ただし、公認会計士の資格を取得するには、年単位での学習が必要です。財務コンサルだけのためだけに取得するというよりは、今後のキャリアも考えた上で取得しておくと良いでしょう。
税理士
税理士の資格は、財務コンサルに有利な資格です。各種税金の計算や申告に関する知識、企業における財務処理や会計帳簿作成についての知識を得られます。ただし、税理士の資格取得は困難です。
受験資格は、以下のように定められています。
- 大学、短大又は高等専門学校を卒業した者で、社会科学に属する科目を1科目以上履修した者
- 大学3年次以上で、社会科学に属する科目を1科目以上含む62単位以上を取得した者
- 一定の専修学校の専門課程を修了した者で、社会科学に属する科目を1科目以上履修した者
- 司法試験合格者
- 公認会計士試験の短答式試験に合格した者
(引用元:国税庁)

----------------

課題 1 → 財務コンサル向け資格についての引用文から、「ただし、公認会計士の資格を取」から「受験資格は、以下のように定められています。」までのすべてをそのまま書き写しなさい。
課題 2 → 引用文によると、大学3年次以上の人が受験資格を得るには何単位以上の取得が必要か。
課題 3 → 財務コンサルに役立つ資格についての引用文を、最後の文の後から書き継ぎなさい。

データ一覧 →
----------------

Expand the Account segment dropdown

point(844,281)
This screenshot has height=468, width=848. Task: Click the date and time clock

----------------

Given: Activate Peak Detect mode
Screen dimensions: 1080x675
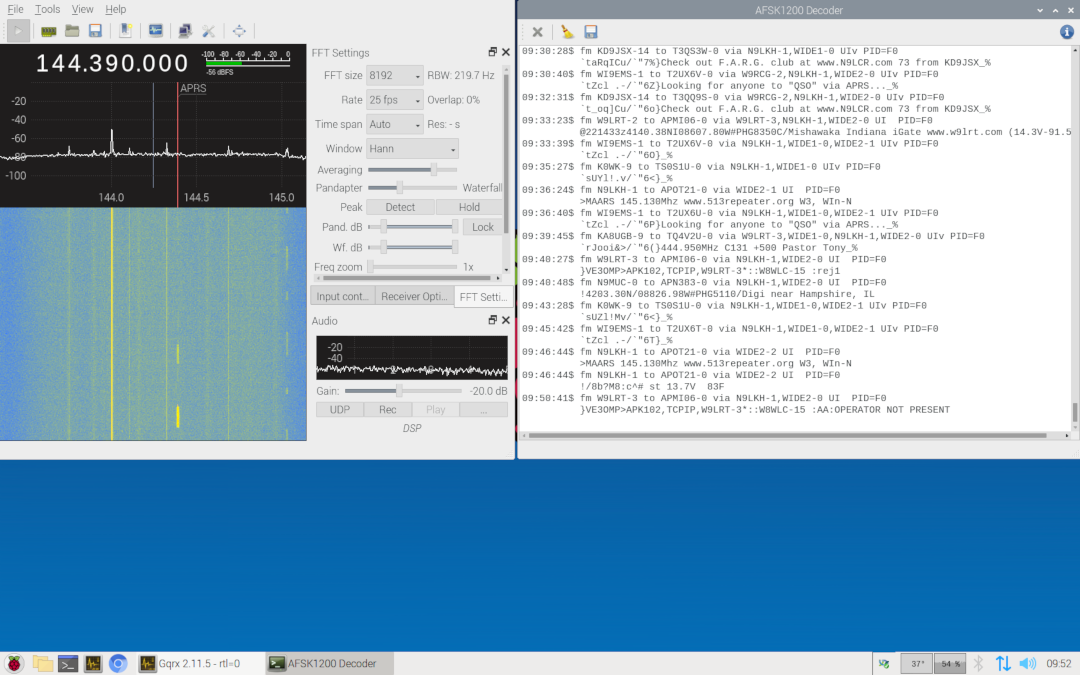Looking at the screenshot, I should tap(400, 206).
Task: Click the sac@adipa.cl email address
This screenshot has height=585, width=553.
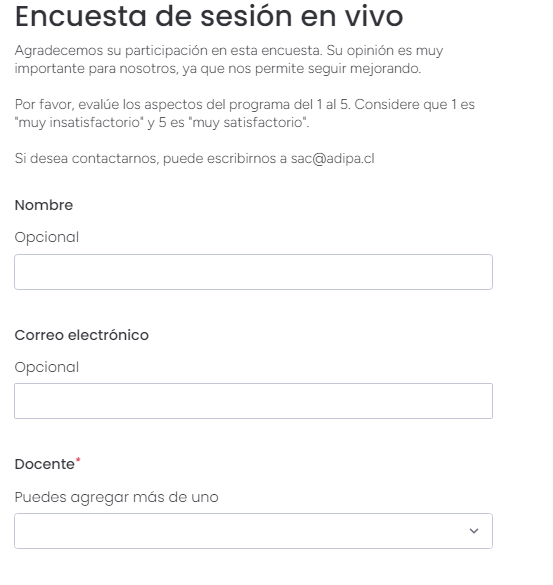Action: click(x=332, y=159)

----------------

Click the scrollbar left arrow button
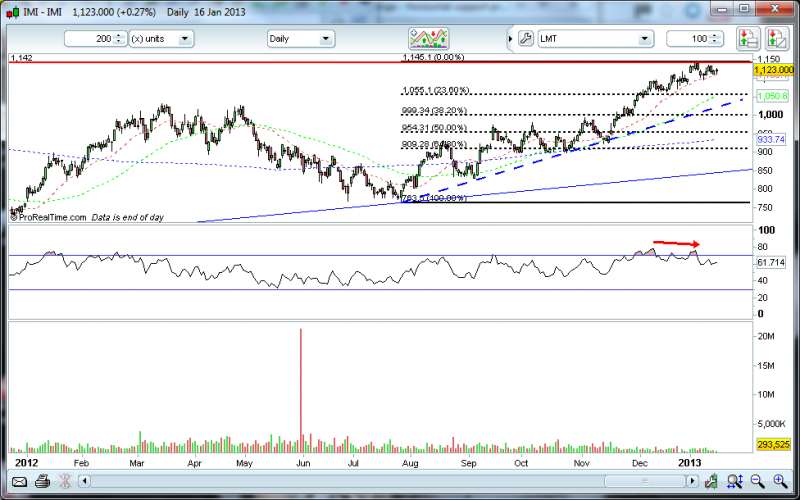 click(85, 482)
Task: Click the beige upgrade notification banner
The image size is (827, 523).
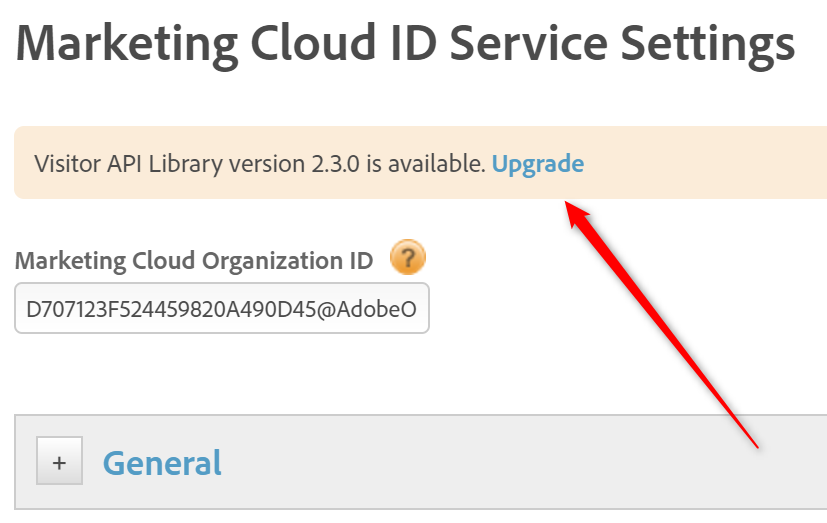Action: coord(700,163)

----------------

解答 1 →
ただし、公認会計士の資格を取得するには、年単位での学習が必要です。財務コンサルだけのためだけに取得するというよりは、今後のキャリアも考えた上で取得しておくと良いでしょう。
税理士
税理士の資格は、財務コンサルに有利な資格です。各種税金の計算や申告に関する知識、企業における財務処理や会計帳簿作成についての知識を得られます。ただし、税理士の資格取得は困難です。
受験資格は、以下のように定められています。

解答 2 → 社会科学に属する科目を1科目以上含む62単位以上。

解答 3 →
税理士として独立する人も多いですが、財務コンサルの方が深く企業に関われます。税理士の資格を取得しておくと企業からの信頼が厚くなるため、税理士の資格を持つ財務コンサルとして活躍することができるでしょう。
中小企業診断士
中小企業診断士は、中小企業が抱える課題を見つけ、アドバイスを行うための資格です。中小企業診断士の受験資格はなく、誰でも受験可能。
しかし、2次試験合格後3年以内に実務または実務補習を15日以上行わなければいけません。また、難関資格と言われており、合格率は約20%です。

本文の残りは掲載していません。